Review: 'Armageddon Time' says coming of age is a tough job

The title of "Armageddon Time" is written in a font that suggests vintage graffiti, an early clue the movie will be about a rebel and will be set around 1980.

The rebel in question is sixth grader Paul, growing up in Queens, New York, with a doting grandfather (Anthony Hopkins), frustrated mother (Anne Hathaway, lowering her voice an octave) and violent, overlooked father (Jeremy Strong). Paul's brother is discovering post-punk music at about the same time Paul is listening to Grandmaster Flash and becoming friends with a classmate named Johnny. Picked on by teachers, Johnny shows Paul that not everyone has the same opportunities he does.

Most of the time, "Armageddon Time" feels like it could have been made by brothers Luc and Jean-Pierre Dardenne ("Two Days, One Night"). It's a decisive-moment movie — an encounter with the police teaches Paul about the sort of person he is and would like to be — and it doesn't seem to have an agenda, other than recording events that helped shape Paul (and writer/director James Gray, who based the drama on childhood experiences). For instance, Paul's fear of his father's violence is a major factor in some scenes but it doesn't lead to any sort of reckoning for either Paul or his dad. It's just part of the texture of the story, the way lots of things happen to us without adding up to much.

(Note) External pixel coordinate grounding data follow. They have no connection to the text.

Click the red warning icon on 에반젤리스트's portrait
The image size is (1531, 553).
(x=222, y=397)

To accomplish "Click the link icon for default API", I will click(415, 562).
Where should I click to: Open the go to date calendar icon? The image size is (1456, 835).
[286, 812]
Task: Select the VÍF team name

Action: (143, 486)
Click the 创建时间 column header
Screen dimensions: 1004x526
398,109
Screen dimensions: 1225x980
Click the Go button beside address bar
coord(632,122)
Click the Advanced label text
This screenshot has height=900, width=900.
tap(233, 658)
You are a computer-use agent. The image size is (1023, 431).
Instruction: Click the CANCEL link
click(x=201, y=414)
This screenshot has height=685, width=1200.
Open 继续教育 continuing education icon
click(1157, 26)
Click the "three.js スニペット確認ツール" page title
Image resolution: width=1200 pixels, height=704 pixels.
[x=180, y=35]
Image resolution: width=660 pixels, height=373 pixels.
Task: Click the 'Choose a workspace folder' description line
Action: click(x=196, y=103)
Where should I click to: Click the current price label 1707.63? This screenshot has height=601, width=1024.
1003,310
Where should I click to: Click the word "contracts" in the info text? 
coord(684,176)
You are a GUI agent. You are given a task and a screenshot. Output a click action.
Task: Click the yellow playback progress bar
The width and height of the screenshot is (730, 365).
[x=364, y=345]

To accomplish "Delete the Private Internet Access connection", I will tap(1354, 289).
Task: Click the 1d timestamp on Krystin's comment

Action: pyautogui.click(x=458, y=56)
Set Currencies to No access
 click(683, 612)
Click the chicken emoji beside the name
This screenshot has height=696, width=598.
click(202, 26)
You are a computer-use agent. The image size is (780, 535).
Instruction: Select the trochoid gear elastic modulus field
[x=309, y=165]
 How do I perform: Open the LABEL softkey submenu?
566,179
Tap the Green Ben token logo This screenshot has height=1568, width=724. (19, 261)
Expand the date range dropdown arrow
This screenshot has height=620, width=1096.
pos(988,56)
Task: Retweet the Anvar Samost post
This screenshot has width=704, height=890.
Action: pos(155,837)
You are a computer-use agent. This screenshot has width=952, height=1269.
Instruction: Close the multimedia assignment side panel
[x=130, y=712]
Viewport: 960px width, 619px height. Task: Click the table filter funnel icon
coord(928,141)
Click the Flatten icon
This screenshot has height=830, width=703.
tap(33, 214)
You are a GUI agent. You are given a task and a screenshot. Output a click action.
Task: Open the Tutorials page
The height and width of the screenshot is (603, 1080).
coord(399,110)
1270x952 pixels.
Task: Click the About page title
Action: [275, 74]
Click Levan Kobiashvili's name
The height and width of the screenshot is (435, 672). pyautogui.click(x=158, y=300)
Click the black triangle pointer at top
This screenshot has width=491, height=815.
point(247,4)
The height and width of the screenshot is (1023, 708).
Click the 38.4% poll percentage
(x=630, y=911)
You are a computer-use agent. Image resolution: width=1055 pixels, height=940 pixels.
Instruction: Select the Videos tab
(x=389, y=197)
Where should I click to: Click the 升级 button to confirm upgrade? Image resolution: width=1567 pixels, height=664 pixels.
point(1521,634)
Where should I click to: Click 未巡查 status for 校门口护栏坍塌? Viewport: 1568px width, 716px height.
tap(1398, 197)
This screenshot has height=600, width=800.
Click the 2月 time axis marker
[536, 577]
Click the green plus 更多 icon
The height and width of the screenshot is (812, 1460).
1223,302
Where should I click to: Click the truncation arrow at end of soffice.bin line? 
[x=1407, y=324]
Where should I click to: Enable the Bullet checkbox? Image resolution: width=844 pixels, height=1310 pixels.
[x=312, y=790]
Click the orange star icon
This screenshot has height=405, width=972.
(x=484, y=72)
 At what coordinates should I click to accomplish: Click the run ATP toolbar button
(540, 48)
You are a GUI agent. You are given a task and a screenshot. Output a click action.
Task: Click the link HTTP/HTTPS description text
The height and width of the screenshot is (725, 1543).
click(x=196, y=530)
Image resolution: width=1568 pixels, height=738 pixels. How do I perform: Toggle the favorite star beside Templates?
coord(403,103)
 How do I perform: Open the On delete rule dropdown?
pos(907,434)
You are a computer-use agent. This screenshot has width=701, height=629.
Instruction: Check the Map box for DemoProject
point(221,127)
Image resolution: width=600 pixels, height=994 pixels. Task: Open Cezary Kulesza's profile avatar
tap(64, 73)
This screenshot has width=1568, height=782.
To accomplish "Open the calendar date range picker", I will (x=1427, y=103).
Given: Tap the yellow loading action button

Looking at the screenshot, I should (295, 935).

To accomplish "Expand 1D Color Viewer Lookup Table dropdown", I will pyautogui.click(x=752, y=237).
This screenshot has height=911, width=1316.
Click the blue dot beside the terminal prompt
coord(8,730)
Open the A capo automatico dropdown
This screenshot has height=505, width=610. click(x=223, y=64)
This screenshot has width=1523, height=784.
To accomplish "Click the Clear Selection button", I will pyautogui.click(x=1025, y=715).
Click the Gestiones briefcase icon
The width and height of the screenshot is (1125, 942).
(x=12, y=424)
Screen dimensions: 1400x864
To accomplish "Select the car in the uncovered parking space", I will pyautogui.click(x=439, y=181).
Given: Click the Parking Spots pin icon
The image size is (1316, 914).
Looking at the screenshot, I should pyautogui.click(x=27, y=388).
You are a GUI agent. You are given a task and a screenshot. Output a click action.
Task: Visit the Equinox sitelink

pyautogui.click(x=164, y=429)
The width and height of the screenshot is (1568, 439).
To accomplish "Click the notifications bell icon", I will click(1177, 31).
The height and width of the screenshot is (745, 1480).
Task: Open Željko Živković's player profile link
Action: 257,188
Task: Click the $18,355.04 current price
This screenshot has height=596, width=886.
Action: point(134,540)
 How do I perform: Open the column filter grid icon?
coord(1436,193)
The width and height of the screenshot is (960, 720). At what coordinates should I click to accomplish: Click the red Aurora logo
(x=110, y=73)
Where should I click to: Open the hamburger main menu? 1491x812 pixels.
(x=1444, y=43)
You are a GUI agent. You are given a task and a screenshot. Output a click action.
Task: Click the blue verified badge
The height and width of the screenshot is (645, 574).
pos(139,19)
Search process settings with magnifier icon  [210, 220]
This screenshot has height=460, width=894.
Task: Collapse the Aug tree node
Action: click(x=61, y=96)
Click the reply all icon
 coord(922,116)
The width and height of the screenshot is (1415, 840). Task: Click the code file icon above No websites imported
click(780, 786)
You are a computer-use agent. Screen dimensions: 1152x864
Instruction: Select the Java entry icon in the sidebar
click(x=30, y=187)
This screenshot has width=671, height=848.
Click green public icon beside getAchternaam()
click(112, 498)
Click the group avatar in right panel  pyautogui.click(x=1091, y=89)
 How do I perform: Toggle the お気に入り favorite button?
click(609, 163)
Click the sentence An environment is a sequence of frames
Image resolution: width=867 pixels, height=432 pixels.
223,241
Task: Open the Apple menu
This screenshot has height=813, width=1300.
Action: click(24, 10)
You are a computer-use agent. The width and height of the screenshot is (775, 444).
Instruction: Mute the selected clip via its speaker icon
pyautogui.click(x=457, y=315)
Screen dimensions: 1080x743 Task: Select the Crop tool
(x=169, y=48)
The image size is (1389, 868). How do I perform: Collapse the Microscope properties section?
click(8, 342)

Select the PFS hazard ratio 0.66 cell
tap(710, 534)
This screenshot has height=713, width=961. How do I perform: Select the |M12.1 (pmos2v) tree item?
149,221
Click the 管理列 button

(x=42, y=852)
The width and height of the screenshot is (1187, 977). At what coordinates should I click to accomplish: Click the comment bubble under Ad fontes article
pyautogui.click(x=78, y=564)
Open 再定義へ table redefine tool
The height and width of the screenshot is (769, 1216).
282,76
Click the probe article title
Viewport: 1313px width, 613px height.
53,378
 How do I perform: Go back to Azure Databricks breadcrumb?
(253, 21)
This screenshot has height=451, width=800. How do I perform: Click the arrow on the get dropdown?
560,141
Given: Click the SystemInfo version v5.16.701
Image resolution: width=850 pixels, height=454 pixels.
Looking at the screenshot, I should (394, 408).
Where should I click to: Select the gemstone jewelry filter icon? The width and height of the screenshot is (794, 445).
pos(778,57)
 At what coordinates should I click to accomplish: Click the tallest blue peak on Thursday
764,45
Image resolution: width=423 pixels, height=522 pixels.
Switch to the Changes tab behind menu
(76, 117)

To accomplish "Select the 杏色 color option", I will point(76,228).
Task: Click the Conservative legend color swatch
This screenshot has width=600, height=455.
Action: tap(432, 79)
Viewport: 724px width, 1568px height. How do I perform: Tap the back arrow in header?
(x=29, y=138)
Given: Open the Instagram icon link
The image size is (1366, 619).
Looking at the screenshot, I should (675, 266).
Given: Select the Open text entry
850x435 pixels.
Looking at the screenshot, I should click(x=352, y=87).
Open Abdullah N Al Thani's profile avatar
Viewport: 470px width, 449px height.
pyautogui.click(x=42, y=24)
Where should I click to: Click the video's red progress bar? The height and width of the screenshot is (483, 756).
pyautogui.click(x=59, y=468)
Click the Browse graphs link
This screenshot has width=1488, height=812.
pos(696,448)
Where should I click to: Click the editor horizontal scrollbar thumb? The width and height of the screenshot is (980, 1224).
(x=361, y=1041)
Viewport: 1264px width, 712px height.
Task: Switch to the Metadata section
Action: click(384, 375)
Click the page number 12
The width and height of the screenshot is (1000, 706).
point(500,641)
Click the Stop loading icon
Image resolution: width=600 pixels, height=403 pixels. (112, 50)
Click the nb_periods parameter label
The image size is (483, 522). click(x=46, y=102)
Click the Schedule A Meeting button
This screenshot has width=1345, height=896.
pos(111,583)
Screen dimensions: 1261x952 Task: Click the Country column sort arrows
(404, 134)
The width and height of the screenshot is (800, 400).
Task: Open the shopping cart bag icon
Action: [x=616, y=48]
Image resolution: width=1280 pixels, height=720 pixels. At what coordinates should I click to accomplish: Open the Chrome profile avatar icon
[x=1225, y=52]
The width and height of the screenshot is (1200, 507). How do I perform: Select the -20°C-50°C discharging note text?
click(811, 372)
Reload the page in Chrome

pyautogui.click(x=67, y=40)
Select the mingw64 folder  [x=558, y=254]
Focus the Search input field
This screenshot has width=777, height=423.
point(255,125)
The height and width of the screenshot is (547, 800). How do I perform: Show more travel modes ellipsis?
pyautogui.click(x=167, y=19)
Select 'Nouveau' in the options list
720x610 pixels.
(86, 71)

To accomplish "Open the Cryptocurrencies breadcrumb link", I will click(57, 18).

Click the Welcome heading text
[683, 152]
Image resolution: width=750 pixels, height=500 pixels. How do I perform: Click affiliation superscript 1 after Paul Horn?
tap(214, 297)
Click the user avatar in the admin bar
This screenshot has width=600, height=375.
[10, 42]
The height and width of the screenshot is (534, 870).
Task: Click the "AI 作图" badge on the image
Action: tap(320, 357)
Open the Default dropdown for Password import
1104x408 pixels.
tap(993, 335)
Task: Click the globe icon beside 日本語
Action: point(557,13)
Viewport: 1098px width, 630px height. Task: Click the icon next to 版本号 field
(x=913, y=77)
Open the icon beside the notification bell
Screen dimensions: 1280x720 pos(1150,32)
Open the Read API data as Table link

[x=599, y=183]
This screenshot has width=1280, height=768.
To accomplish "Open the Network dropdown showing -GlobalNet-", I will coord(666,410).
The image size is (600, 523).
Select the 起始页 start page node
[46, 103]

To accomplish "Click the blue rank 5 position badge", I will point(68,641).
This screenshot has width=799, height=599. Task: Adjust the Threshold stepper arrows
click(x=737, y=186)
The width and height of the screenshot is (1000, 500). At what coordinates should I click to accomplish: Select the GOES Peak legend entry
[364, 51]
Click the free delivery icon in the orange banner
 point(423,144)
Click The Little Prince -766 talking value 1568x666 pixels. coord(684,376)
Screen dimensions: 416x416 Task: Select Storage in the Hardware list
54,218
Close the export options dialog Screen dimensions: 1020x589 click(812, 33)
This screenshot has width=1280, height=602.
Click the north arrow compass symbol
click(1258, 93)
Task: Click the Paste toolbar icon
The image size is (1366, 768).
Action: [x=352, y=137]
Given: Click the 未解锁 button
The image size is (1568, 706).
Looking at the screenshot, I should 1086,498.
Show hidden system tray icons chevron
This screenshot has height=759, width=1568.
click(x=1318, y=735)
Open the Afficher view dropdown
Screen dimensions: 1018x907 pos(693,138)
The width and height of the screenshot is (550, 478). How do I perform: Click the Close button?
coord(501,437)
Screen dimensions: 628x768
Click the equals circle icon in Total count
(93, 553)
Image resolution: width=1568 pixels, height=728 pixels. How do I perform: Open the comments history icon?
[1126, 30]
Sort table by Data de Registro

Perhaps because he knows audiences can get frustrated by slice-of-life storytelling, Gray builds the movie around the dramatic police encounter, which feels raw and believable, and around brushes with members of Donald Trump's family, which do not. The brushes are real, Gray has said, and they provide the film with a ray of hope toward the end of an otherwise bleak tale. But both Trump's sister (Jessica Chastain) and father come off as weirdo villains in a movie that is otherwise reluctant to judge the behavior of its flawed characters.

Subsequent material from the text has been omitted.